Work instructions: Please reproduce every entry, keeping each one exact.

Data for analysis:
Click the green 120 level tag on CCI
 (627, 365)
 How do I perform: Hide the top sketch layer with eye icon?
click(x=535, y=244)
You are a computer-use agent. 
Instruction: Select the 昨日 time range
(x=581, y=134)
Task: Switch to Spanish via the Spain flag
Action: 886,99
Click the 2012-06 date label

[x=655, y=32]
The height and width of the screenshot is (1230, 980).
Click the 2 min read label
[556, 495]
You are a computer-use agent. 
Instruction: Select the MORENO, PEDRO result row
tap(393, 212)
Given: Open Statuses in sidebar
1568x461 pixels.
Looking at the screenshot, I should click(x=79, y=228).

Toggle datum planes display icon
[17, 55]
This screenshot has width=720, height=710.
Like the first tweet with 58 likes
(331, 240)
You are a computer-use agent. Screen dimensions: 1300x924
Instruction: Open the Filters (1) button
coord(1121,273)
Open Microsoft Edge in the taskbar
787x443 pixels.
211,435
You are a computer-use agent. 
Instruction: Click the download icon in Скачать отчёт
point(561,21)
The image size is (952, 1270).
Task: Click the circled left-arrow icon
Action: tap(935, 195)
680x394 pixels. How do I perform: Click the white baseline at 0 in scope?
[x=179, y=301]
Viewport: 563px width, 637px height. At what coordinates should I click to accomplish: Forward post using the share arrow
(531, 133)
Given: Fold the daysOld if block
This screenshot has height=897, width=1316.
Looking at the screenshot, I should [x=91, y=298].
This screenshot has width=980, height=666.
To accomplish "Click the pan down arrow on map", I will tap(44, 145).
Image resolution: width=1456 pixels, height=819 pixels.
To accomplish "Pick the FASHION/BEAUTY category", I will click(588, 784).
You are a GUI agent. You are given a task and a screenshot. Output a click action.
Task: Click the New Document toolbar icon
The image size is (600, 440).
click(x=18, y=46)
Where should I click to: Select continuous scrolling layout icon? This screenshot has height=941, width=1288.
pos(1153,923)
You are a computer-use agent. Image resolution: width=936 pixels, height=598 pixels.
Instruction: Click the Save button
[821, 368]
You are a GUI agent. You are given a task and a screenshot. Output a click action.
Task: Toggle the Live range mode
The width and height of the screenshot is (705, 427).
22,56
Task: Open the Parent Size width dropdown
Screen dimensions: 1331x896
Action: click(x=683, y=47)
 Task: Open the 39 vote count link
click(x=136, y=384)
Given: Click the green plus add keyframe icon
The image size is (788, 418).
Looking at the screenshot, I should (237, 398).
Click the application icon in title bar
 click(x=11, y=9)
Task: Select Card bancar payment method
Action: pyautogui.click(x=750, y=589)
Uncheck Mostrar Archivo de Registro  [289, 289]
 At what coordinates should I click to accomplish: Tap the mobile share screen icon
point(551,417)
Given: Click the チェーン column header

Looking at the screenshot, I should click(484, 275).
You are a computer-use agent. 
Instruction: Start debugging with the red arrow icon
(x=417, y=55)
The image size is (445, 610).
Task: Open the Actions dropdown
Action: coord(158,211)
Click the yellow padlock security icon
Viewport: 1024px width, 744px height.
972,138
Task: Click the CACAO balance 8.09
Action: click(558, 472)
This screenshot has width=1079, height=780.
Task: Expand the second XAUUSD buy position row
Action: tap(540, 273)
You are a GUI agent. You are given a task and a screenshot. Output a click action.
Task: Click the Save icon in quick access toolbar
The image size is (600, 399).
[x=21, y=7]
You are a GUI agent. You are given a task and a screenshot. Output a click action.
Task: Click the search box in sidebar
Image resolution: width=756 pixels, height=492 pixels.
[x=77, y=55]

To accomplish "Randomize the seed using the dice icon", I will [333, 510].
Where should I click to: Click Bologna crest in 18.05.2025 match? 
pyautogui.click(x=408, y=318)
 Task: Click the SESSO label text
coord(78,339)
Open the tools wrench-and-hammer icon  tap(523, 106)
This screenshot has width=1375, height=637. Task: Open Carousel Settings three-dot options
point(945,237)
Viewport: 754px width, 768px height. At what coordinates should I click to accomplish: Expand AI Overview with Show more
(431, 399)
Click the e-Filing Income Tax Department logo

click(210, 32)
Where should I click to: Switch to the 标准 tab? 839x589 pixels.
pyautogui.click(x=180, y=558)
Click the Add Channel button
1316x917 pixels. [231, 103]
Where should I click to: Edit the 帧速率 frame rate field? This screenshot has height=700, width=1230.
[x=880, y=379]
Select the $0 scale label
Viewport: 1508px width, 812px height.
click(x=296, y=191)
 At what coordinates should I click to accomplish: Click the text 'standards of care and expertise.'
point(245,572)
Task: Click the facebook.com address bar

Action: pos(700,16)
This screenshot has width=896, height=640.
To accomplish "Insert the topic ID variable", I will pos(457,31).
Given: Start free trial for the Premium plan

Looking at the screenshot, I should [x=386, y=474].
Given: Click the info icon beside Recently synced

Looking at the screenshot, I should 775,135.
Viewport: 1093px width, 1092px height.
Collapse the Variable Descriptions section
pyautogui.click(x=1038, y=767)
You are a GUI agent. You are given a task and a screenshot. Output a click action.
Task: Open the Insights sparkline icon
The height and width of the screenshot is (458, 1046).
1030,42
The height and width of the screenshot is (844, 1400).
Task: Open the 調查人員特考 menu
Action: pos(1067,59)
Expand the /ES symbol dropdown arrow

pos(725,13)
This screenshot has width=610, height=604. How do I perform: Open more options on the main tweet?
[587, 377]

Answer space:
Click the green 120 level tag on CCI
 (627, 365)
 How do I perform: Hide the top sketch layer with eye icon?
click(x=535, y=244)
You are a computer-use agent. 
Instruction: Select the 昨日 time range
(x=581, y=134)
Task: Switch to Spanish via the Spain flag
Action: 886,99
Click the 2012-06 date label

[x=655, y=32]
The height and width of the screenshot is (1230, 980).
Click the 2 min read label
[556, 495]
You are a computer-use agent. 
Instruction: Select the MORENO, PEDRO result row
tap(393, 212)
Given: Open Statuses in sidebar
1568x461 pixels.
Looking at the screenshot, I should click(x=79, y=228).

Toggle datum planes display icon
[17, 55]
This screenshot has width=720, height=710.
Like the first tweet with 58 likes
(331, 240)
You are a computer-use agent. Screen dimensions: 1300x924
Instruction: Open the Filters (1) button
coord(1121,273)
Open Microsoft Edge in the taskbar
787x443 pixels.
211,435
You are a computer-use agent. 
Instruction: Click the download icon in Скачать отчёт
point(561,21)
The image size is (952, 1270).
Task: Click the circled left-arrow icon
Action: tap(935, 195)
680x394 pixels. How do I perform: Click the white baseline at 0 in scope?
[x=179, y=301]
Viewport: 563px width, 637px height. At what coordinates should I click to accomplish: Forward post using the share arrow
(531, 133)
Given: Fold the daysOld if block
This screenshot has height=897, width=1316.
Looking at the screenshot, I should [x=91, y=298].
This screenshot has width=980, height=666.
To accomplish "Click the pan down arrow on map", I will tap(44, 145).
Image resolution: width=1456 pixels, height=819 pixels.
To accomplish "Pick the FASHION/BEAUTY category", I will click(588, 784).
You are a GUI agent. You are given a task and a screenshot. Output a click action.
Task: Click the New Document toolbar icon
The image size is (600, 440).
click(x=18, y=46)
Where should I click to: Select continuous scrolling layout icon? This screenshot has height=941, width=1288.
pos(1153,923)
You are a computer-use agent. Image resolution: width=936 pixels, height=598 pixels.
Instruction: Click the Save button
[821, 368]
You are a GUI agent. You are given a task and a screenshot. Output a click action.
Task: Toggle the Live range mode
The width and height of the screenshot is (705, 427).
22,56
Task: Open the Parent Size width dropdown
Screen dimensions: 1331x896
Action: click(x=683, y=47)
 Task: Open the 39 vote count link
click(x=136, y=384)
Given: Click the green plus add keyframe icon
The image size is (788, 418).
Looking at the screenshot, I should (237, 398).
Click the application icon in title bar
 click(x=11, y=9)
Task: Select Card bancar payment method
Action: pyautogui.click(x=750, y=589)
Uncheck Mostrar Archivo de Registro  [289, 289]
 At what coordinates should I click to accomplish: Tap the mobile share screen icon
point(551,417)
Given: Click the チェーン column header

Looking at the screenshot, I should click(484, 275).
You are a computer-use agent. 
Instruction: Start debugging with the red arrow icon
(x=417, y=55)
The image size is (445, 610).
Task: Open the Actions dropdown
Action: coord(158,211)
Click the yellow padlock security icon
Viewport: 1024px width, 744px height.
972,138
Task: Click the CACAO balance 8.09
Action: click(558, 472)
This screenshot has width=1079, height=780.
Task: Expand the second XAUUSD buy position row
Action: tap(540, 273)
You are a GUI agent. You are given a task and a screenshot. Output a click action.
Task: Click the Save icon in quick access toolbar
The image size is (600, 399).
[x=21, y=7]
You are a GUI agent. You are given a task and a screenshot. Output a click action.
Task: Click the search box in sidebar
Image resolution: width=756 pixels, height=492 pixels.
[x=77, y=55]

To accomplish "Randomize the seed using the dice icon", I will [333, 510].
Where should I click to: Click Bologna crest in 18.05.2025 match? 
pyautogui.click(x=408, y=318)
 Task: Click the SESSO label text
coord(78,339)
Open the tools wrench-and-hammer icon  tap(523, 106)
This screenshot has width=1375, height=637. Task: Open Carousel Settings three-dot options
point(945,237)
Viewport: 754px width, 768px height. At what coordinates should I click to accomplish: Expand AI Overview with Show more
(431, 399)
Click the e-Filing Income Tax Department logo

click(210, 32)
Where should I click to: Switch to the 标准 tab? 839x589 pixels.
pyautogui.click(x=180, y=558)
Click the Add Channel button
1316x917 pixels. [231, 103]
Where should I click to: Edit the 帧速率 frame rate field? This screenshot has height=700, width=1230.
[x=880, y=379]
Select the $0 scale label
Viewport: 1508px width, 812px height.
click(x=296, y=191)
 At what coordinates should I click to accomplish: Click the text 'standards of care and expertise.'
point(245,572)
Task: Click the facebook.com address bar

Action: pos(700,16)
This screenshot has width=896, height=640.
To accomplish "Insert the topic ID variable", I will pos(457,31).
Given: Start free trial for the Premium plan

Looking at the screenshot, I should [x=386, y=474].
Given: Click the info icon beside Recently synced

Looking at the screenshot, I should 775,135.
Viewport: 1093px width, 1092px height.
Collapse the Variable Descriptions section
pyautogui.click(x=1038, y=767)
You are a GUI agent. You are given a task and a screenshot. Output a click action.
Task: Open the Insights sparkline icon
The height and width of the screenshot is (458, 1046).
1030,42
The height and width of the screenshot is (844, 1400).
Task: Open the 調查人員特考 menu
Action: pos(1067,59)
Expand the /ES symbol dropdown arrow

pos(725,13)
This screenshot has width=610, height=604. How do I perform: Open more options on the main tweet?
[587, 377]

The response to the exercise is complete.